An important lesson from our many supply chain snarls is that upstream shortages can cause major downstream jams.
Short on lumber? That’ll crimp wooden pallet supplies and disrupt goods transport. Short on aluminum? You’ll have to wait longer for that can of soda. Short on chips? That’ll shut down entire car plants.
The electric vehicle supply chain is similarly exposed to raw material shortages. And there’s an added problem: investments in downstream EV factories and battery plants are outstripping investments in upstream lithium mining.
“There’s a very significant imbalance,” says Keith Phillips, CEO of mining company Piedmont Lithium, referring to the whole EV supply chain. “There’s an immense amount of capital going into the construction of vehicle plants and battery plants, and there’s not nearly enough capital going into lithium production…that means many of [the EV and battery plants] will be empty.”
Indeed, the battery materials consultancy Benchmark Minerals calculates that the downstream of EV supply chain is growing at twice the pace of upstream mining and processing. ”Something drastic needs to happen to close this gap if one of the key pillars of the [energy transition]is to exist at scale,” the consultancy’s CEO Simon Moores noted on Twitter this month.

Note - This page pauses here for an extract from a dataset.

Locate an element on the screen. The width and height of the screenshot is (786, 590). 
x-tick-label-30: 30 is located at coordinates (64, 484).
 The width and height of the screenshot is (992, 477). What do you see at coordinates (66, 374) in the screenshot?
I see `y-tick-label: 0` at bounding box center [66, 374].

A number of factors can explain the EV supply chain’s lopsidedness.
First, lithium projects take a lot longer to build, get permitted, and ramp up, notes Phillips. He would know. Piedmont’s flagship project is slated to be one of the US’s first new and major lithium mines when it opens. But the permitting process, which Phillips says is far more complicated and lengthy than in Australia or China, has taken years and is still not completed.
Second, Phillips thinks EV companies were slow to fully appreciate the enormity of lithium demand. “In the past, these car companies haven’t had to deal with difficulties in procuring steering wheels and windshields or seats. They never really had a shortage of this before,” he said.
That’s now starting to change. Take Tesla: its CEO Elon Musk wants the company to get into lithium mining as a way to secure supplies and control costs.
But what if the US could work closely with allies who are major lithium producers—say Australia, which makes up 55% of world production?
To that end, the US Department of Defense (DoD) has proposed to Congress (pdf) that the definition of “domestic source” be changed in the Defense Production Act, a law passed at the beginning of the Korean War to help the US build needed war material.
Where “domestic source” is currently defined as a business that operates in or procures from the US or Canada, the DoD wants to widen that to additionally include the UK and Australia.
Phillips, whose company has a lithium project in Quebec, welcomes this proposal. With Canada’s and Australia’s lithium resources, he says, “then certainly [the US] can be self-sufficient.”
Consider it a kind of “friend-shoring” for lithium and EVs. Or as Benchmark’s Moores put it: “We think it’s the start of a new energy storage trade bloc.”